[[ DATA EXTRACTS, beginning ]]

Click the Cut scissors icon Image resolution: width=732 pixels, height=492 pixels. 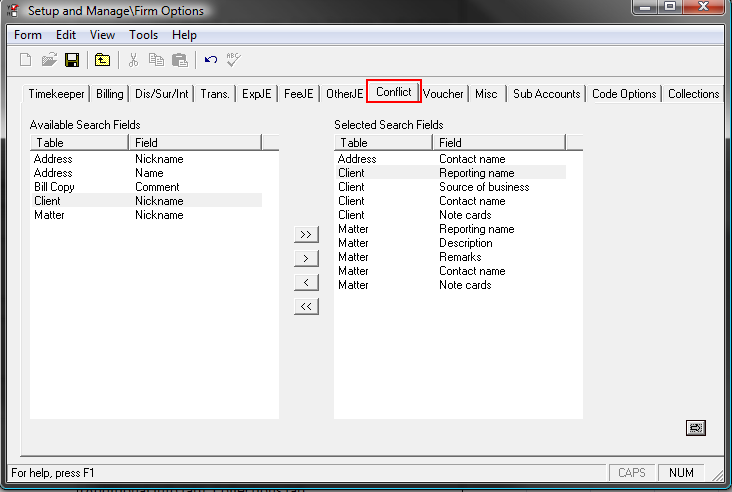(x=133, y=60)
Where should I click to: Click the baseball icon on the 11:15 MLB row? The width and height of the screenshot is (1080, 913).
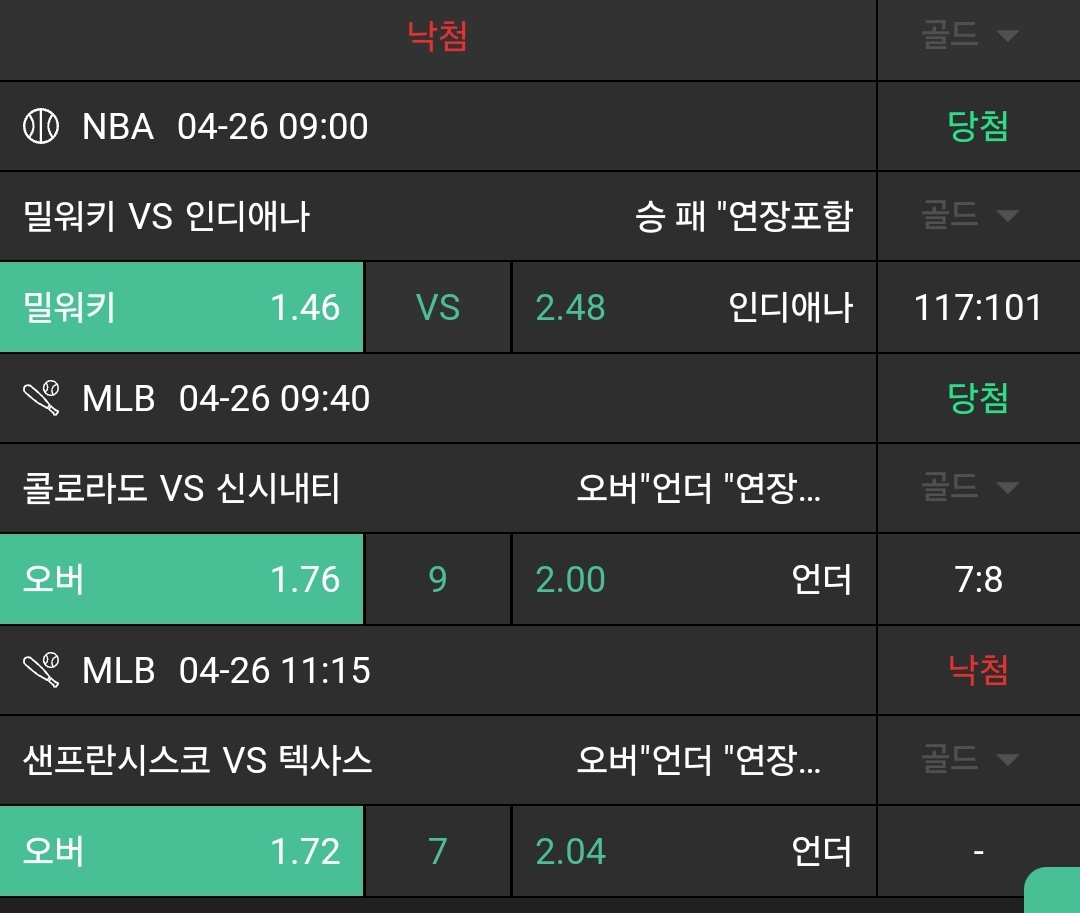point(41,670)
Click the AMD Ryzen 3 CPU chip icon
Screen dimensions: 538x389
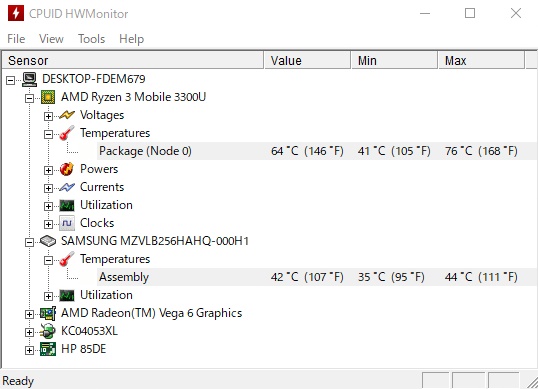click(48, 97)
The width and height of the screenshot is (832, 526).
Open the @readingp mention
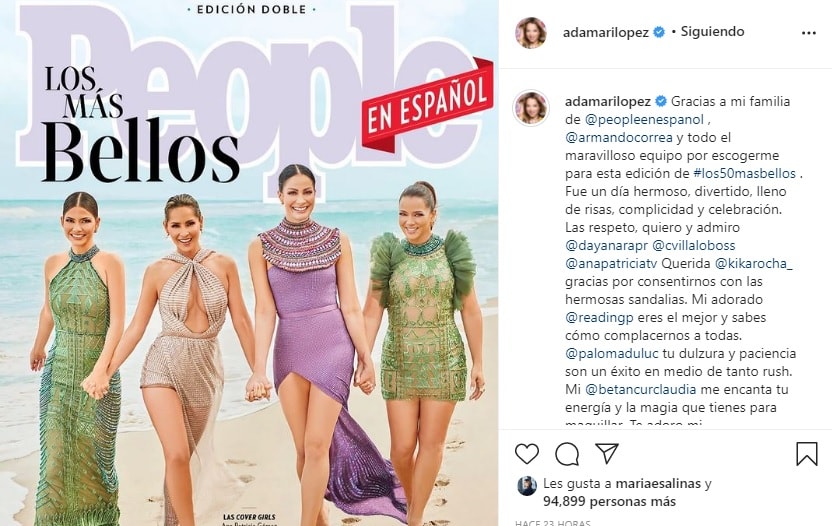click(x=600, y=318)
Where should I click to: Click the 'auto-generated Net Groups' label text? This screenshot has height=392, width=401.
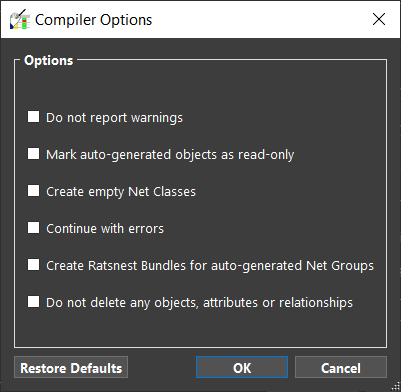coord(292,266)
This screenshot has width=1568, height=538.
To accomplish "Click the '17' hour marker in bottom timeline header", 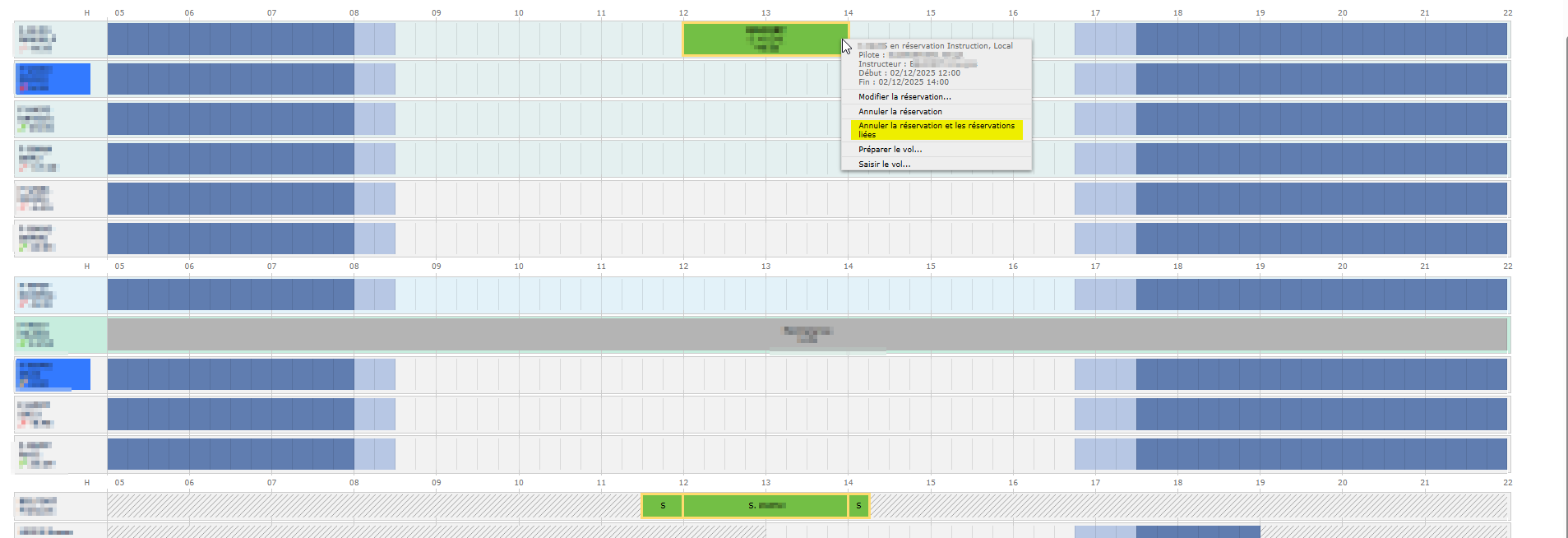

[[ DATA EXTRACTS, end ]]

# WHAT YOU WILL DO
Pictures aside, transcribe exactly the lines from the line containing "Where should I click to: Click the baseball" through the final line of the material above.

# TASK RESULT
Where should I click to: Click the baseball icon on the 11:15 MLB row? The width and height of the screenshot is (1080, 913).
point(41,670)
Click the AMD Ryzen 3 CPU chip icon
Screen dimensions: 538x389
click(48, 97)
The width and height of the screenshot is (832, 526).
Open the @readingp mention
click(x=600, y=318)
Where should I click to: Click the 'auto-generated Net Groups' label text? This screenshot has height=392, width=401.
coord(292,266)
This screenshot has width=1568, height=538.
To accomplish "Click the '17' hour marker in bottom timeline header", 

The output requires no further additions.